Please copy out the lines below verbatim, starting with the line that contains "Task: Open the date picker showing 19/03/2026" and continuing through the line that contains "will [916, 498].", with both of those lines included.

■ Records provided ■
* * *
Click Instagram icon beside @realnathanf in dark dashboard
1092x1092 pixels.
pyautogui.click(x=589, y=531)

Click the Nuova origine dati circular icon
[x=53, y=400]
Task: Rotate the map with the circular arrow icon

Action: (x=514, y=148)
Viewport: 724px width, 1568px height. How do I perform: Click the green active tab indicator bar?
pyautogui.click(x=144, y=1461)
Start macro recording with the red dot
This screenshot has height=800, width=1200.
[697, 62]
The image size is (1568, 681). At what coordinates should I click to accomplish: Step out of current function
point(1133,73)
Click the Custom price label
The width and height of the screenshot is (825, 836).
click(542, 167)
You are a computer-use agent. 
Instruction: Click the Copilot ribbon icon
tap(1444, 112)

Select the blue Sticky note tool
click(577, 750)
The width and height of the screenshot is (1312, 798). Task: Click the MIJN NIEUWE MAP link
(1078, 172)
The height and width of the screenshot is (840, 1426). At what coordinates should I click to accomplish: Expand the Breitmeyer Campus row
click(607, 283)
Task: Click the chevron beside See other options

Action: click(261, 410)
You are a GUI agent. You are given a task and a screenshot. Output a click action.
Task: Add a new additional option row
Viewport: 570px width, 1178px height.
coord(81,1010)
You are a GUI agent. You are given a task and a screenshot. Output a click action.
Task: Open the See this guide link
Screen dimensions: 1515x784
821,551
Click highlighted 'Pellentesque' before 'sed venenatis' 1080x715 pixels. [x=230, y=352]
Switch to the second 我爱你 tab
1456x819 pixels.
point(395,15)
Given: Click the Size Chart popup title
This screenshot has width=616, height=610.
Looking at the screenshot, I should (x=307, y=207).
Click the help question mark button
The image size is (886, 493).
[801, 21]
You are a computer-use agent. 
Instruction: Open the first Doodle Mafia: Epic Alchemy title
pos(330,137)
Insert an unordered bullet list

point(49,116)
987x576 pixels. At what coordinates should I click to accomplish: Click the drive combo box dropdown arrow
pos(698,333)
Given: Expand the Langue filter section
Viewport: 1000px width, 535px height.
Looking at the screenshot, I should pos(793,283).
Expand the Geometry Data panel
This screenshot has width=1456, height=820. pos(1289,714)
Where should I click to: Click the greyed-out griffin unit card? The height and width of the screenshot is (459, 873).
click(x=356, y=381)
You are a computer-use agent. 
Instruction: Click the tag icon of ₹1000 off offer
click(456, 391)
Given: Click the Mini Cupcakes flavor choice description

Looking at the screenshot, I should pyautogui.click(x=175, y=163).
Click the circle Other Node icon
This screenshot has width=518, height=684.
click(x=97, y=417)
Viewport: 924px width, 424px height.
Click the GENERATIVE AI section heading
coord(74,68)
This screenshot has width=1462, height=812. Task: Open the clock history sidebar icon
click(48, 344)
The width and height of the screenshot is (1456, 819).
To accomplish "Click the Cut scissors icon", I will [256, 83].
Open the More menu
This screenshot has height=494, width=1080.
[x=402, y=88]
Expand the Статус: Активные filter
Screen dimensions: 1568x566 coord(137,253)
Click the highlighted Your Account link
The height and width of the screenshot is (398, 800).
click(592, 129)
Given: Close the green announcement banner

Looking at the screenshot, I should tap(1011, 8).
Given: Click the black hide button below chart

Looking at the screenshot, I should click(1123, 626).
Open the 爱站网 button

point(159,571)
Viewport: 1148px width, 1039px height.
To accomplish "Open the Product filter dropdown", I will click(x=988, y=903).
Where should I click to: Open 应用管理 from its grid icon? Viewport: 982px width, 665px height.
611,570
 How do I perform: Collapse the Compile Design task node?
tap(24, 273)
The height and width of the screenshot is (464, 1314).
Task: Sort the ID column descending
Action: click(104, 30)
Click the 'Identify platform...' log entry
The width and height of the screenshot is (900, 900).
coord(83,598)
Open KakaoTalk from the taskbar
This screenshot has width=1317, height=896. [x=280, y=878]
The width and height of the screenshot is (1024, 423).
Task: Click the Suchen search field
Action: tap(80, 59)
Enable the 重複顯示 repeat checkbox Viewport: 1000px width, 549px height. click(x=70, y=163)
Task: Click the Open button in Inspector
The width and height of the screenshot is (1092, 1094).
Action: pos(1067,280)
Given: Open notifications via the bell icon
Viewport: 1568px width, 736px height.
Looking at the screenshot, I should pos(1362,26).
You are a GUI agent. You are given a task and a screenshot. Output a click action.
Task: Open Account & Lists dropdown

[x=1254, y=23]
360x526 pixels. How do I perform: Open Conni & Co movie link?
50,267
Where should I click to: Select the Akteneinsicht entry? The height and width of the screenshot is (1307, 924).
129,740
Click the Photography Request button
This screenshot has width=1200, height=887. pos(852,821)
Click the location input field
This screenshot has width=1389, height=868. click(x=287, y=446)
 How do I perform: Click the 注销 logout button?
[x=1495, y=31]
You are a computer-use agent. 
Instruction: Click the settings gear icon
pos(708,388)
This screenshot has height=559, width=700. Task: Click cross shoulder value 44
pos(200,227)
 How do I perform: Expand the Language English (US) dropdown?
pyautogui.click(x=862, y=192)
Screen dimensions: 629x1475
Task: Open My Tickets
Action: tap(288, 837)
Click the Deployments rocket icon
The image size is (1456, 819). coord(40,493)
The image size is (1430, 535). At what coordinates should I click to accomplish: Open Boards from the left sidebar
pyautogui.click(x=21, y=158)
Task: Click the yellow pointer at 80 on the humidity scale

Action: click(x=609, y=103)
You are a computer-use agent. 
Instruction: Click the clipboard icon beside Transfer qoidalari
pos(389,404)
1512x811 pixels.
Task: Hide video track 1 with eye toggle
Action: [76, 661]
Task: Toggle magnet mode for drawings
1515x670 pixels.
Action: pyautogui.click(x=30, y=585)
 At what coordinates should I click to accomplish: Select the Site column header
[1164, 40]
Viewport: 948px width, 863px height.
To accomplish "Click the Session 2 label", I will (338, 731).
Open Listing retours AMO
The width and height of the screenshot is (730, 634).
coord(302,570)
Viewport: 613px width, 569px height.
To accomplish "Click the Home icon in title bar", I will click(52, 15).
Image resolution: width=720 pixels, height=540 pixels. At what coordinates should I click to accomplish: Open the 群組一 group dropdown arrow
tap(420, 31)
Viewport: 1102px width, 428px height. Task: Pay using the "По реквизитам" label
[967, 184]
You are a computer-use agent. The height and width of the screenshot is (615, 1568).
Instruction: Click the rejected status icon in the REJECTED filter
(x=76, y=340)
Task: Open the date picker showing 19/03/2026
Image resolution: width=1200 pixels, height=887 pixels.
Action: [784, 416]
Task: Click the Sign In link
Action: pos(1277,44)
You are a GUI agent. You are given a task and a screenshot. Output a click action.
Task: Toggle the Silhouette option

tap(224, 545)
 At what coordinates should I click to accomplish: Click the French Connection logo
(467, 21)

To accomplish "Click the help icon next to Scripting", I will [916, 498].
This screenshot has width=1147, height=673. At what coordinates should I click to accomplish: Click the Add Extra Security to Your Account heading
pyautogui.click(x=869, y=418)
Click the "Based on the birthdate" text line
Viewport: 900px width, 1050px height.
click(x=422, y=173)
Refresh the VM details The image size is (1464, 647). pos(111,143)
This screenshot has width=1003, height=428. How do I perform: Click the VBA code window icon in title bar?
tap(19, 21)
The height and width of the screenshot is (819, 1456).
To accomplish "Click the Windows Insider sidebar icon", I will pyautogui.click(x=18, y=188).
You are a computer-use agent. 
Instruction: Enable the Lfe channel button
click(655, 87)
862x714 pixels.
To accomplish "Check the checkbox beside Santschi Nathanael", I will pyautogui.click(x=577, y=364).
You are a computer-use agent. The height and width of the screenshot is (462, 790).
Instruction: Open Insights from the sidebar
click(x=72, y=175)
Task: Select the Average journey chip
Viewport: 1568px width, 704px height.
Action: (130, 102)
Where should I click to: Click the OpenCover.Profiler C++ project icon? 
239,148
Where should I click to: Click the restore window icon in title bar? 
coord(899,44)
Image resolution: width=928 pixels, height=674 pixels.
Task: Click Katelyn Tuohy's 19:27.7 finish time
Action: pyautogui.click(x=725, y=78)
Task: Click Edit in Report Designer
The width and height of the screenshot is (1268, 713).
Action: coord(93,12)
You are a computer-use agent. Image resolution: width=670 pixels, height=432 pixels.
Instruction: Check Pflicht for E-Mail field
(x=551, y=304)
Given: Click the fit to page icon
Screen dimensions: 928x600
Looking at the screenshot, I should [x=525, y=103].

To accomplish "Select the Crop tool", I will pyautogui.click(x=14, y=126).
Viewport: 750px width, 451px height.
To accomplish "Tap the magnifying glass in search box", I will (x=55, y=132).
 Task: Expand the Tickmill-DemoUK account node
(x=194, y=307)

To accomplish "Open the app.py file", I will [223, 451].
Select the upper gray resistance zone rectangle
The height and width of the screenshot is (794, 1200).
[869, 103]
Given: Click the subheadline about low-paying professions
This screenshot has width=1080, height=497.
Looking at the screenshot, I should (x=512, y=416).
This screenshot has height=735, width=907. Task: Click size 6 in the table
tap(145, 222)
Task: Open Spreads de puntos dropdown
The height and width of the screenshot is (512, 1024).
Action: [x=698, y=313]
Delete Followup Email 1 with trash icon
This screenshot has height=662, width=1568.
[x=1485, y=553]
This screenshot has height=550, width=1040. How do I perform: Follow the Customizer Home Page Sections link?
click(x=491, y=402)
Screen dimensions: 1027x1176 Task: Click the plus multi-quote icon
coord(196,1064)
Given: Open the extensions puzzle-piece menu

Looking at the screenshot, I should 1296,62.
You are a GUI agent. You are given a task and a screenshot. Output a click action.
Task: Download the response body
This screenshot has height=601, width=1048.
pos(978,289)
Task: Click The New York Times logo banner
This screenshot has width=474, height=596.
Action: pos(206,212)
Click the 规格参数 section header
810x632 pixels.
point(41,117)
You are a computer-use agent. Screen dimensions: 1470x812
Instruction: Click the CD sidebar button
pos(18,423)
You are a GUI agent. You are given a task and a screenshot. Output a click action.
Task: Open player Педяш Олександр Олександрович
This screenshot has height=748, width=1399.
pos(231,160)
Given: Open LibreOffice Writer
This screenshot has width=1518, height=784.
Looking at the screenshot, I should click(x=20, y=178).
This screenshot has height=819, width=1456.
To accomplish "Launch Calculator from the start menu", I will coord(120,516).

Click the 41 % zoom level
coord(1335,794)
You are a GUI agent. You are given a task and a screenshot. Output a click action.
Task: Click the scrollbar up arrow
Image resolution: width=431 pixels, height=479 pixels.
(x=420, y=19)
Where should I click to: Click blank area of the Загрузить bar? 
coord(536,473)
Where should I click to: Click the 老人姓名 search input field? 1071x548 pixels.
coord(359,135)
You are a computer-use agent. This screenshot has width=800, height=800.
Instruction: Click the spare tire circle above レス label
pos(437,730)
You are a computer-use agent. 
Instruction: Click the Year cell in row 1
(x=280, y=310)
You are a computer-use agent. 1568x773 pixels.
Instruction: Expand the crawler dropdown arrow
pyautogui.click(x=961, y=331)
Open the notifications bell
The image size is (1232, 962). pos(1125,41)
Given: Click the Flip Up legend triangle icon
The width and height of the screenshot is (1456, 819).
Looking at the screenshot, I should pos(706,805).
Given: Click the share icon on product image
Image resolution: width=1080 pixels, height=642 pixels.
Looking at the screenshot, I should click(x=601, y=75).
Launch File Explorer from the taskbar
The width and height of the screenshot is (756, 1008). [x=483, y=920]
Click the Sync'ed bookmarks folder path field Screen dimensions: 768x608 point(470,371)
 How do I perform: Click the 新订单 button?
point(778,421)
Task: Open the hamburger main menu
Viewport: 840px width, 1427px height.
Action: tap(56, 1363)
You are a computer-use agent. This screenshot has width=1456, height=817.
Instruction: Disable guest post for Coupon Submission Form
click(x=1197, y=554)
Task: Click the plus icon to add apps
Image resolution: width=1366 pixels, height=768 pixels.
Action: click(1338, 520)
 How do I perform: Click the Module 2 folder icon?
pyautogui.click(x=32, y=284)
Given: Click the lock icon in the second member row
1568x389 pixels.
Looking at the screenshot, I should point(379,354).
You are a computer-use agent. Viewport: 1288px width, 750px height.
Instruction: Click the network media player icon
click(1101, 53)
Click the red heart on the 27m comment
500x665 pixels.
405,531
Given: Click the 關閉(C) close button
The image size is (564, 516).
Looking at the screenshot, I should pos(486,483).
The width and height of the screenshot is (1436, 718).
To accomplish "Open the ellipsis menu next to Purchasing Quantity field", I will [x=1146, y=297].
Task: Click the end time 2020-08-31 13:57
* * *
■ Finished task ■
Task: Open the date picker showing 19/03/2026
Image resolution: width=1200 pixels, height=887 pixels.
Action: [784, 416]
Task: Click the Sign In link
Action: pos(1277,44)
You are a GUI agent. You are given a task and a screenshot. Output a click action.
Task: Toggle the Silhouette option

tap(224, 545)
 At what coordinates should I click to accomplish: Click the French Connection logo
(467, 21)

To accomplish "Click the help icon next to Scripting", I will [916, 498].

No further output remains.